Momentos del ensayo de Segunda Sinfonía..., que será interpretada por muy jóvenes bailarines de la compañia. —Voy a estrenar un ballet sinfónico. Es una obra compleja por su estructura a partir de una sinfonía de Brahms, importante músico alemán; una pieza musicalmente muy fuerte, emocional, melódica, rítmica y expresiva. Y todo eso llevarlo a la danza es un reto muy grande. Como no tiene una historia ni un argumento, el objetivo es hacer visible la música; transportar la orquesta al escenario. Cada bailarín asumirá la función de un instrumento e irá componiendo lo que el espectador va escuchando. Es un diálogo muy intenso entre música y danza. En lo formal encaja en el contexto neoclásico, con tutús y en punta, con mucha fuerza y virtuosismo.

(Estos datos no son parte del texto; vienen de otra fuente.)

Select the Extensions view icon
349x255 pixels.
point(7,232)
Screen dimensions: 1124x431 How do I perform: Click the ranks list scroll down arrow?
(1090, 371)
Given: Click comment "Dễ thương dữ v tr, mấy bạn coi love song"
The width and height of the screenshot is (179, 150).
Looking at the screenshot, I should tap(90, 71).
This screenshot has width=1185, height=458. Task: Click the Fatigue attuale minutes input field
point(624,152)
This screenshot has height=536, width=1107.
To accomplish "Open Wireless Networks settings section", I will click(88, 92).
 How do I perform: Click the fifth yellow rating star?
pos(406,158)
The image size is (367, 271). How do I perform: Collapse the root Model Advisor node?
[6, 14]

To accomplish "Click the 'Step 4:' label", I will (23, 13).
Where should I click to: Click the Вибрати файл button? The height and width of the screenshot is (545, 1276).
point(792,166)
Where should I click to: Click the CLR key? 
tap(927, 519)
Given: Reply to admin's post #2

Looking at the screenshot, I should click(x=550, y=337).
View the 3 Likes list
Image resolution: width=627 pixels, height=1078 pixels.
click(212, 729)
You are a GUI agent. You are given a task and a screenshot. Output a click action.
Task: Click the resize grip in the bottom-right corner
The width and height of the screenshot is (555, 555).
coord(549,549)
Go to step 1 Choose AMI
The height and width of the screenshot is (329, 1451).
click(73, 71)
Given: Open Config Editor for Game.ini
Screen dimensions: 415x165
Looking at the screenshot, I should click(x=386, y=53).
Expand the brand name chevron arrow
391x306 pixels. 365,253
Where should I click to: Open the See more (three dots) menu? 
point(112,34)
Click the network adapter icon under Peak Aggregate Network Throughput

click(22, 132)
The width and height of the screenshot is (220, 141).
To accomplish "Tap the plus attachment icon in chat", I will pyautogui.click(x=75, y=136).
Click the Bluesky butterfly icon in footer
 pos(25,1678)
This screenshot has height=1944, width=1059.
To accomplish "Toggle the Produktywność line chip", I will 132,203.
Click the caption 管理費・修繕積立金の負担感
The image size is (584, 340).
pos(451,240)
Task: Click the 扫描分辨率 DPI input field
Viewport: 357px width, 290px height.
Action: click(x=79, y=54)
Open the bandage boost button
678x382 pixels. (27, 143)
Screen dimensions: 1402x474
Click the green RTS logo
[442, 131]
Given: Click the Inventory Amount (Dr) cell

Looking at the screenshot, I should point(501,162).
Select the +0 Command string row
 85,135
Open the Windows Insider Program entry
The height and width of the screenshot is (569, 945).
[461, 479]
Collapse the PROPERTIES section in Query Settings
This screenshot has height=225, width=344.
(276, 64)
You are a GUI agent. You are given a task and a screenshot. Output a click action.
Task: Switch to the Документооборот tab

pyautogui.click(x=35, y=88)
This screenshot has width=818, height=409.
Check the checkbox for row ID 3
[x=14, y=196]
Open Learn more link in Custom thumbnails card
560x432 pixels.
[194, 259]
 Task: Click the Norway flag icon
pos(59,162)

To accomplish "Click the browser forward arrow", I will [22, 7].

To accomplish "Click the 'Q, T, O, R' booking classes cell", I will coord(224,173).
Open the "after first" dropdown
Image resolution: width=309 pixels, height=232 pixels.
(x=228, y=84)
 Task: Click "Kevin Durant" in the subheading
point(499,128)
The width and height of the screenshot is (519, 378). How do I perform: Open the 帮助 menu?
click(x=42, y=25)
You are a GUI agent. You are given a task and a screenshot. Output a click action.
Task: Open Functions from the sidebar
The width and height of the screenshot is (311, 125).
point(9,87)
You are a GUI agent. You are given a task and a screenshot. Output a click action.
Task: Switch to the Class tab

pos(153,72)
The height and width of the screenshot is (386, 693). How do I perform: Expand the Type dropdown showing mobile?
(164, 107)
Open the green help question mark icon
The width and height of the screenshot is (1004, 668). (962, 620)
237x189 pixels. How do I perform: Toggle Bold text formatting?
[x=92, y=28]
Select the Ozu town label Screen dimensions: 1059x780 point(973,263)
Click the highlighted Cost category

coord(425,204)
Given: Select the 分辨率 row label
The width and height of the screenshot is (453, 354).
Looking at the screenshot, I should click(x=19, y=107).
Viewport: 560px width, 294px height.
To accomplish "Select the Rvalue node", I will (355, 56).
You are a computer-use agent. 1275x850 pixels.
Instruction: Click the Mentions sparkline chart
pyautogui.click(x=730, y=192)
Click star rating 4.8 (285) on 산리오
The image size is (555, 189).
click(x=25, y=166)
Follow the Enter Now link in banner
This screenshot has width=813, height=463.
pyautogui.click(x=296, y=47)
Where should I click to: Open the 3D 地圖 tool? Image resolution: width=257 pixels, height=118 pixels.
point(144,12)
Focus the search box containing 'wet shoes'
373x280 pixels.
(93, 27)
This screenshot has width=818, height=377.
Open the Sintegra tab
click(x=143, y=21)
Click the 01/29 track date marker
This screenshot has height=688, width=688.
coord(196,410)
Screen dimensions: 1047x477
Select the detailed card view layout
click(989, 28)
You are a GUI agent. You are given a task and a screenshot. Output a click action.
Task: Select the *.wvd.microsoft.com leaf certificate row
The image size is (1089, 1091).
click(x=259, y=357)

—Todos son figuras muy jóvenes, en vez de bailarines consagrados. ¿Por qué?
—El que sean bailarines noveles me place, porque me gusta descubrir ese diamantico que tiene cada bailarín cuando llega a una compañía, cuando quiere comerse el mundo y tiene inmensas ganas de bailar. ¿Qué mejor para un coreógrafo que tener la posibilidad de descubrir eso? La propuesta me la hizo Alicia. Ella me dijo: “Míralos, tómate tu tiempo. Si te sientes a gusto con ellos bien, si no lo cambiamos”. Y mira, desde que empecé excelente la energía. Claro, dentro del elenco también hay bailarines con más experiencia. La mezcla es buena, hay un balance, un equilibrio, que a mí me parece magnífico.
—Ya eres un visitante asiduo al Festival de La Habana...
—Eso es lo más fácil de explicar, porque me formé en Cuba, en la Escuela Nacional de Ballet, aunque mi carrera profesional la he realizado esencialmente en el extranjero. Sin embargo, nunca perdí el vínculo con mi país, que adoro, ni con Alicia y la compañía. Desde el año 1994 participo ininterrumpidamente en el Festival. A veces con una obra; otras, traigo mi compañía o vengo y bailo. Y ojalá que ese puente, lejos de cerrarse, permanezca firme. Para mí es una cosa natural regresar a mi Isla y que mi compañía me reciba. Creo que la ganancia es mutua: de cierta manera yo traigo el quehacer artístico de Europa (específicamente de Alemania), y me llevo mucha experiencia.
—Mientras ensayabas tenías a tu lado a la maestra Aurora Bosch. En verdad, un lujo...
—Lo más grande que le puede suceder a un bailarín es que siempre pueda tener referencias de la persona que te formó. Aurora me graduó, pero nunca perdimos el vínculo, ni la comunicación. Recuerdo que cuando tenía 14 años hice una coreografía y tanto ella como su hermana Martha me ayudaron inmensamente. No lo vieron como una majadería de un adolescente que quería sobresalir, sino que esa necesidad de expresarme que debía ser apoyada. Aurora siempre siguió mis pasos. Y no solo eso, sino que me dio un consejo cuando lo necesitaba, me orientó, me sugirió, y todavía lo sigue haciendo. Yo, por mi parte, le comento mis obras y mis proyectos.
«Por supuesto, que verla sentada ahora a mi lado me llena de orgullo, por lo que representa para la danza cubana y mundial, pero es parte de ese diálogo permanente que hemos mantenido. Eso vale mucho».
—¿Satisfecho?
—Sí, no puedo quejarme. Vivo entre dos mundos, pero no puedo imaginarme lejos de Cuba. No podría existir sin regresar y compartir con mis padres, mis abuelos, mis hermanos, mis amigos, con mi gente, lo que me está sucediendo como ser humano y como artista. Del mismo modo que la vida me ha dado la posibilidad de conocer otras compañías, de comparar, también me ha posibilitado valorar en su justa medida lo que tenemos en Cuba y mi formación, me ha permitido mantener mis principios, mis ideales, mis raíces, mi gusto por el arte. Esa es la mayor felicidad. Que haya momentos mejores y peores, decepciones y alegrías, es parte de nuestra existencia. Quiero vivir, crear, tengo la cabeza llena de pasos y de ballets que quiero hacer. Espero que el tiempo me alcance para hacerlo todo.